""

"Data Services"

Managing ETL dependencies with BusinessObjects Data Services (Part 1)

Are you satisfied with the way you currently manage the dependencies in your ETL? Dependencies between jobs (or parts of jobs) are an important aspect of the ETL management. It pertains to questions like: Do you want to execute job B if job A failed? Imagine that you have a job C with sub-job 1 (usual runtime: 3 hours) and sub-job 2 (usual runtime: 2 minutes). If sub-job 1 was successful and sub-job 2 failed, can you gracefully restart job C without the sub-job 1 being restarted again?

As soon as you have more than 1 simple job, you have to manage your dependencies. In this article (part 1 of a series of articles about ETL Dependencies Management) I’ll first list some of the characteristics I’m looking for in an ideal dependency management system. I will then have a look at some of the possibilities offered by SAP Data Services 4. In part 2 (my next post), I will propose the architecture of a possible dependency management system.

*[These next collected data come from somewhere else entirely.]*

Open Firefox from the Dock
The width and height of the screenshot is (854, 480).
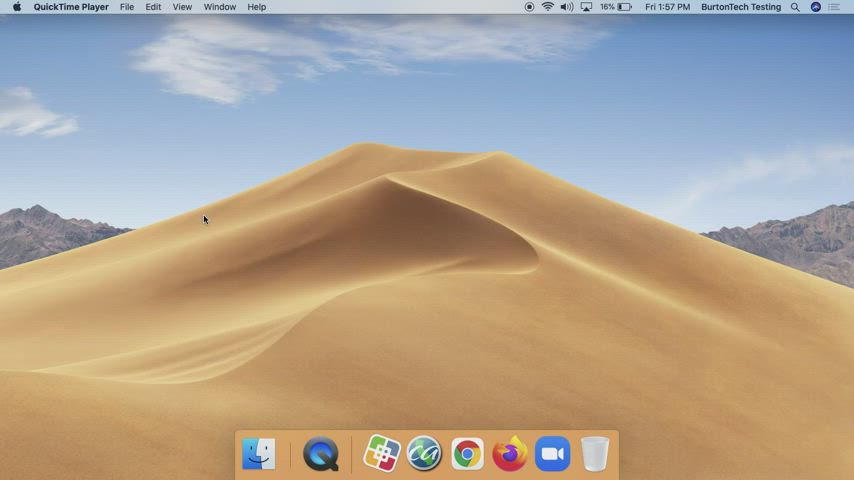click(x=510, y=454)
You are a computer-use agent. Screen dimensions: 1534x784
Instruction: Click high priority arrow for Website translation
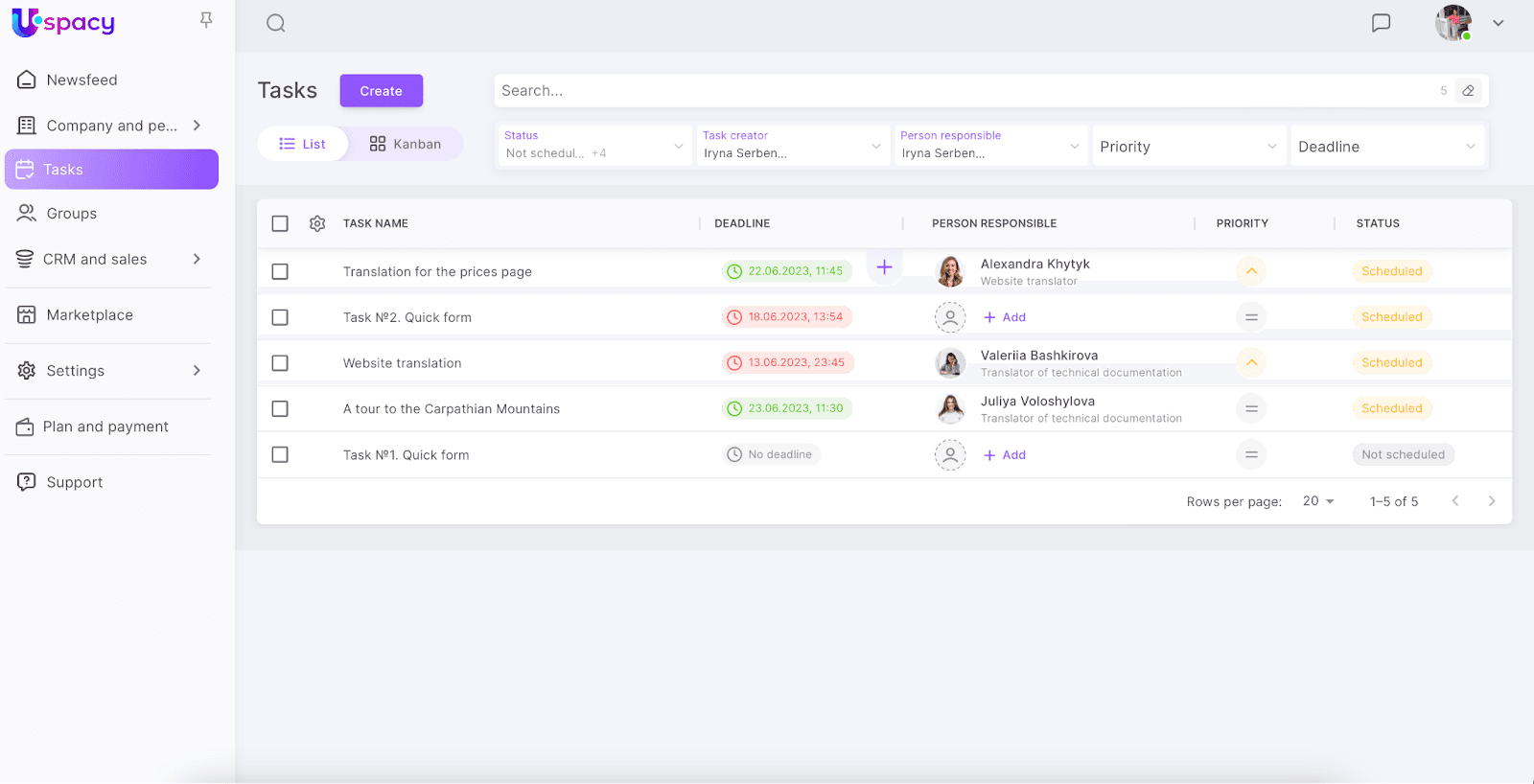click(1251, 363)
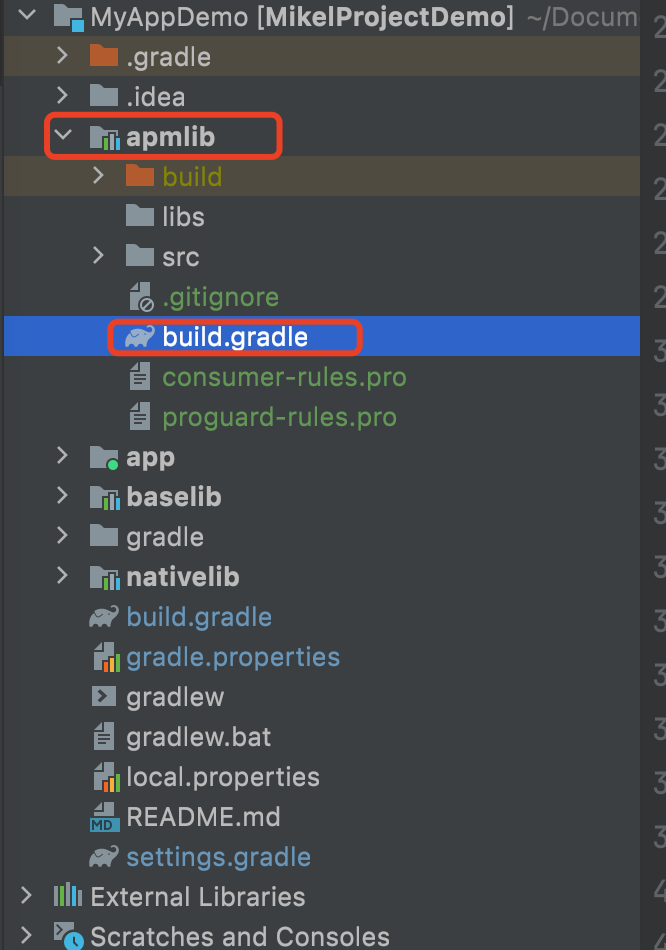Click the Scratches and Consoles icon
This screenshot has height=950, width=666.
(x=68, y=935)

In part 3, I will go into the details of the implementation in Data Services. I’ll finish with part 4 by telling you about how the implementation went, and if some improvements are possible.

The ideal dependency management system

In this post I will use the word “process” to design a series of ETL operations that have a meaning together. Example: extract a source table, create a dimension, or update a fact table. The objective here is to manage the dependencies between the processes: updating a fact table should probably only be allowed if updating the corresponding dimensions was successful.

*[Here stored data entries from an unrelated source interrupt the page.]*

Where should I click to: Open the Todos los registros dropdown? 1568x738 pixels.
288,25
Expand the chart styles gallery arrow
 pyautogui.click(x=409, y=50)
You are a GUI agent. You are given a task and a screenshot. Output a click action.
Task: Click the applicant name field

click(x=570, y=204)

A dependency management system should ideally have at least the following characteristics:

  • Run a process only if its prerequisites ran correctly
  • After a failure, offer the option to re-run all the processes or only the processes which failed
  • Trace the outcome of each process (ran successfully, failed, did not run)
  • Run dependent processes dynamically (rather than statically, i.e. based on date/time)

The possibilities

Let’s enumerate some of the possibilities offered by Data Services, with their respective pros and cons.

1) One job with all processes inside. This is very easy to implement, dynamic in terms of run times, but it doesn’t allow for concurrent runs. Most importantly, it means that failures have to be managed so that the failure of one process does not stop the whole job.

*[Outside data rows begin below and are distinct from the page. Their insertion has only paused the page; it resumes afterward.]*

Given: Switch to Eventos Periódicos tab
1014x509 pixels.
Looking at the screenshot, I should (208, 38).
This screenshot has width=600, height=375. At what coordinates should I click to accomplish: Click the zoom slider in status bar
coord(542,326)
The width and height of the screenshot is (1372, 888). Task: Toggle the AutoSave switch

2) One process per job, with jobs scheduled at specific times. This is very easy to implement, allows concurrent runs, but is not dynamic enough. If the process durations increase with the months/years, jobs may overlap.

3) One main job calling other jobs (for example with execution commands or Web Services).

4) One process per job, all the jobs being scheduled at specific times, but checking in a control table if the pre-requisites ran fine. Otherwise they just sleep for some time before checking again.

5) Use the BOE Scheduler to manage jobs based on events (how-to is well described on the SCN). I’ve not tested it yet, but I like this approach.

By default, the first two possibilities only manage the “flow” side of the dependency management (after A, do B). But they do not manage the conditional side of the dependency management (do B only if A was successful). In both cases, a control table updated by SQL scripts would allow the ETL to check if the prerequisite processes have been run correctly.

What I don’t really like in the solutions 2 to 5 is the fact that it’s difficult to have an overview of what’s going on. You cannot really navigate within the whole ETL easily. The solution 1 gives you this overview, but at the cost of having a potentially huge job (without the possibility of processes running concurrently).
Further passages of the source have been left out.